Descontados esos casos -que se unen al aumento de la delincuencia y de la mugre a que nos han condenado ciertas leyes-, lo cierto es que, en mi ciudad en concreto, se va advirtiendo una progresiva cerrazón de las gentes, que quisieran acaso que se restauraran las murallas medievales y los fielatos. En otras localidades catalanas, fuera de la capital, esta cerrazón es aún mayor, y tiene su origen -explícito en unos casos, implícito en otros- la extensión del nacionalismo identitario, separatista, que se acrecienta con cada irresponsable concesión del Gobierno central, al ser un excelente compañero de viaje para sus mayorías parlamentarias.

Otra razón importante para mi apoyo al turismo es que el turismo proporciona incentivos a todo tipo de iniciativas emprendedoras, que precisan de una clientela segura y fiable, frente a los ucases municipales en forma de subidas de impuestos y de controles sin fin; nada mejor que esa iniciativa particular para desafiar ese provincianismo al que nos quieren condenar. Es especialmente necesaria esta apertura de miras para superar los estrechos límites de la “cultureta”, que solo es patrocinada si lleva el sello lingüístico de la inmersión y, por otra parte, abunda en vulgaridad.

¿Molestias que proporciona el turismo?
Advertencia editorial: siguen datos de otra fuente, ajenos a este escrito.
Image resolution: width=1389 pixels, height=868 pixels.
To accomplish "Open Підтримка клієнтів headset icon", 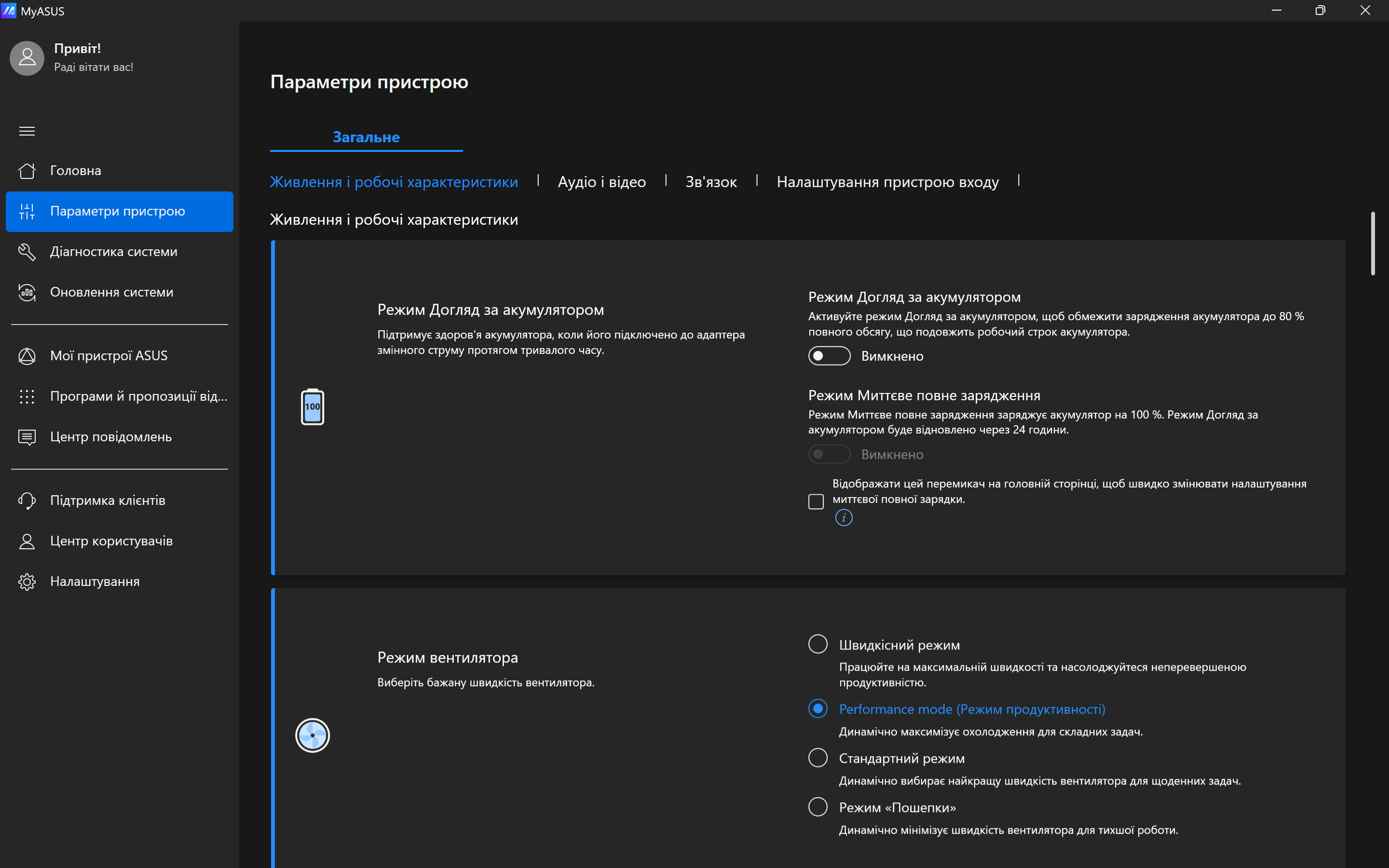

Son evidentes, y alguna las tengo que sufrir en mis carnes (y en mi descanso), por las terrazas a pie de calle que se llenan, día y noche, de grupos y de familias foráneas, que elevan eufóricamente el tono de sus acentos respectivos; pero lo tolero con paciencia, en la seguridad de que me molesta mucho más la presencia, aunque silenciosa a veces, de quienes quisieran que nos convirtiéramos en un islote.

Me agrada escuchar por las calles o en los medios de transporte hablar en diferentes idiomas, y que me pregunten por una dirección si su móvil les desconcierta; me admira contemplar rasgos de otras latitudes, por no centrarme en la belleza de algunas turistas con la piel enrojecida por el sol mediterráneo; el gesto hosco de algunos de mis paisanos me reconforta sobremanera, porque sé con certeza que este rasgo de universalidad les molesta; como en los versos de Marquina, les diría aquello de “España y yo somos así, señora”.

Es curioso que quienes defienden el “papeles para todos” y felicitan el Ramadán, olvidándose de hacerlo con la Pascua cristiana, tengan esta aversión a quienes pasarán unos días entre nosotros, visitando la Sagrada Familia, la Catedral o el monumento a Cristóbal Colón, ese que proponían derribar por no sé qué del colonialismo.

En reciprocidad, me alegro también de haber sido turista en Roma, en Viena, en Múnich o en Salzburgo, donde no me he sentido forastero o mal mirado por sus gentes; espero seguir viajando en la medida de mis posibilidades en mi condición de turista, abriéndome a otras variedades culturales y a otras costumbres, y lamentando, eso sí, causar alguna pequeña molestia a los moradores de los lugares que he visitado o visitaré.